While the insert 16 may be compliant in/around the first stop 132, in one configuration, the second stop 134 may be more rigid. For example, in one configuration, such as shown in FIG. 10, the second stop 134 may protrude a greater distance toward the center of the bore 98 than the first stop 132. In one configuration, the radial interference between the protrusion 122 and the first stop 132 may be about 0.5 mm, while the radial interference between the protrusion 122 and the second stop 134 may be about 1.0 mm. In addition to having differing interference heights (or alternatively), less compliance or no compliance may be designed into the insert 16 proximate to the second stop 134 to provide a more rigid stop.

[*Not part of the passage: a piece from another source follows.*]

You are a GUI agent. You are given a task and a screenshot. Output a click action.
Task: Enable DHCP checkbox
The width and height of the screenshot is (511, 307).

While various embodiments have been described, the description is intended to be exemplary, rather than limiting and it will be apparent to those of ordinary skill in the art that many more embodiments and implementations are possible. Accordingly, the invention is not to be restricted except in light of the attached claims and their equivalents. Also, various modifications and changes may be made within the scope of the attached claims.

"A," "an," "the," "at least one," and "one or more" are used interchangeably to indicate that at least one of the item is present; a plurality of such items may be present unless the context clearly indicates otherwise. All numerical values of parameters (e.g., of quantities or conditions) in this specification, including the appended claims, are to be understood as being modified in all instances by the term "about" whether or not "about" actually appears before the numerical value. "About" indicates that the stated numerical value allows some slight imprecision (with some approach to exactness in the value; about or reasonably close to the value; nearly). If the imprecision provided by "about" is not otherwise understood in the art with this ordinary meaning, then "about" as used herein indicates at least variations that may arise from ordinary methods of measuring and using such parameters. In addition, disclosure of ranges includes disclosure of all values and further divided ranges within the entire range. Each value within a range and the endpoints of a range are hereby all disclosed as separate embodiment. The terms "comprises," "comprising," "including," and "having," are inclusive and therefore specify the presence of stated items, but do not preclude the presence of other items. As used in this specification, the term "or" includes any and all combinations of one or more of the listed items. When the terms first, second, third, etc. are used to differentiate various items from each other, these designations are merely for convenience and do not limit the items.